Guerrero-Saade, who has been at the forefront of AcidRain research, said that while the malware used by the Russians in the past was just targeting, AcidRaid is more of a multipurpose weapon.
“The most worrying thing about AcidRaid is that they’ve removed all security checks,” he said. “For previous wipers, the Russians were careful to only perform on specific devices. Now those safety checks are gone, they are brute force. They have a capability that can be reused. The question is, what will we see next Such a supply chain attack?”
Experts said the attack proved typical of the “hybrid” warfare strategy employed by Moscow. It was fired in sync with the ground intrusion. This precise coordination between Russian cyber operations and the military has occurred at least six times, according to Microsoft research, underscoring the emerging role of cyber in modern warfare.
Danish Defense Minister Morten Bødskov said: “The coordinated and destructive Russian cyberattack prior to the invasion of Ukraine shows that cyberattacks are actively and strategically used in modern warfare, even when the Threats and consequences are not always visible to the public,” said in a statement. “Cyberthreats are continuous and evolving. Cyberattacks can wreak havoc on our critical infrastructure with deadly consequences.”

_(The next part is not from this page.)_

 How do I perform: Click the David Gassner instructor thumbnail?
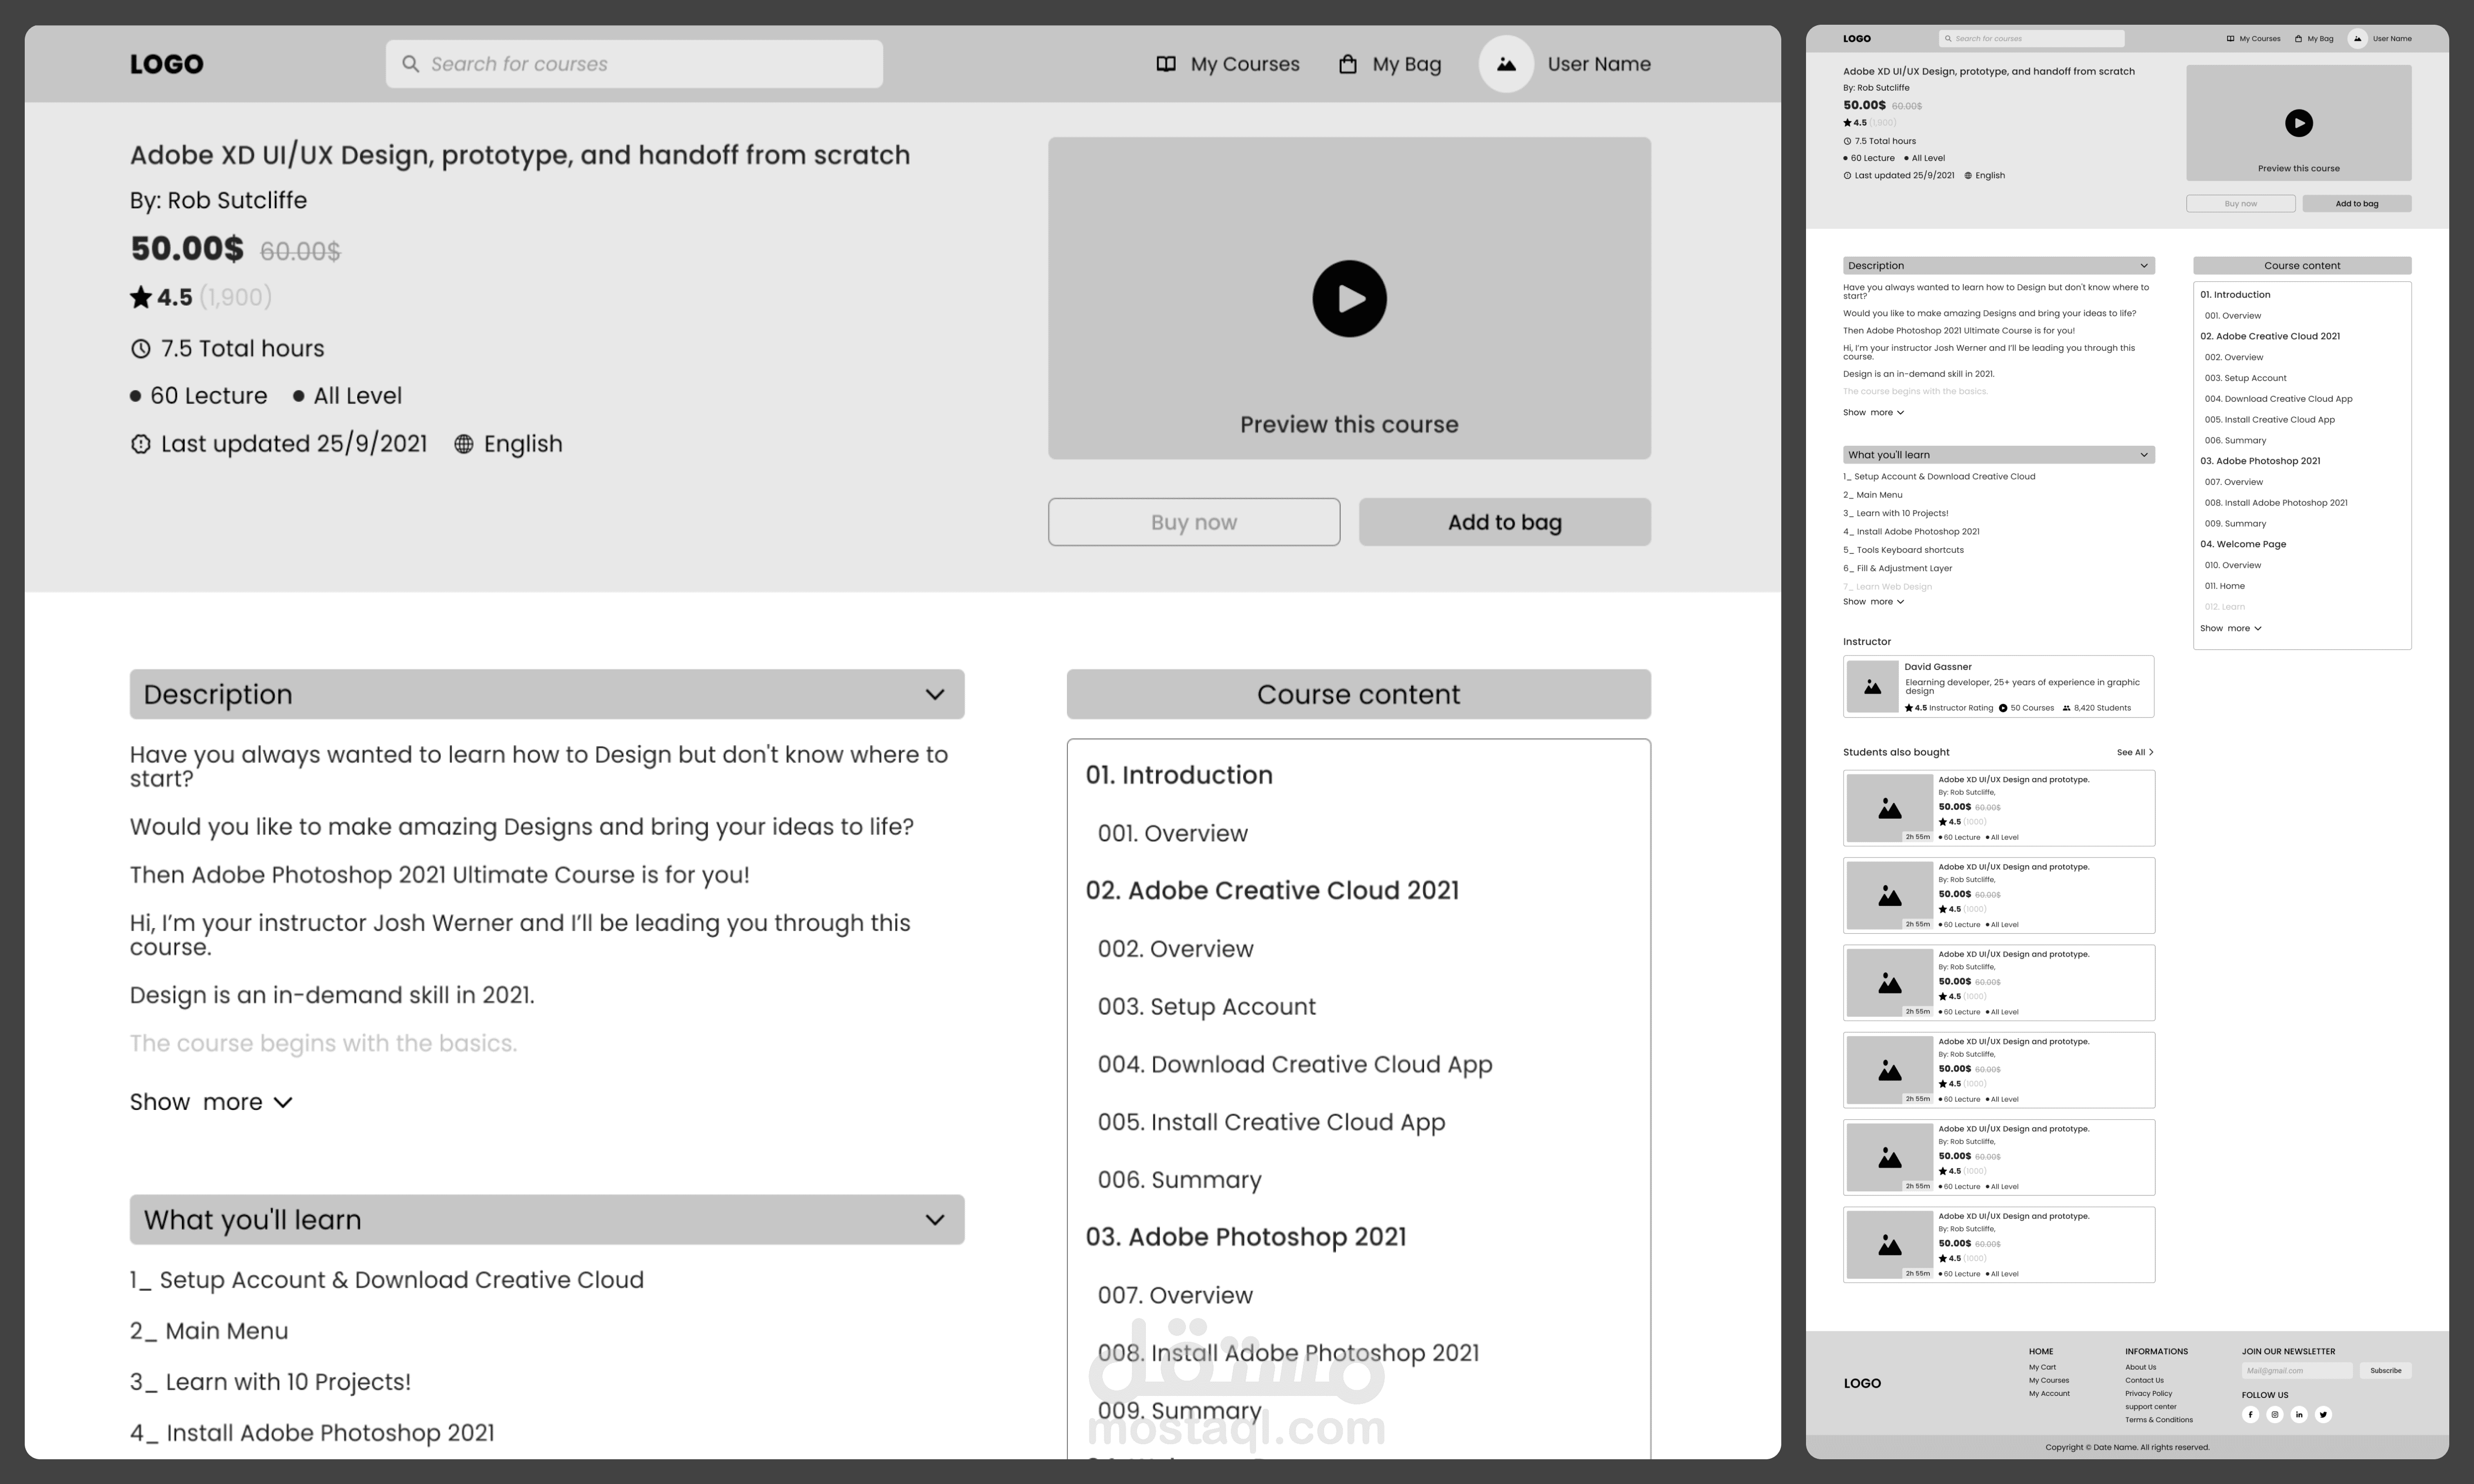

In this case, the damage spread from Ukraine to thousands of internet users and connected wind farms in Central Europe. Its impact is even bigger: Viasat works with the U.S. military and its partners around the world.
“Obviously, the Russians screwed up,” Guerrero-Sade said. “I don’t think they intended to do such a big splash damage and get the EU involved. They gave the EU an excuse to have 5,800 German wind turbines and others around the EU affected.”
Just hours before AcidRain began its destructive work on Viasat, Russian hackers used another wiper called HermeticWiper to attack Ukrainian government computers. The playbook is very similar, with the exception of satellite communications, targeting Windows machines on the network that were important for the Kyiv government to effectively resist in the early days of the intrusion.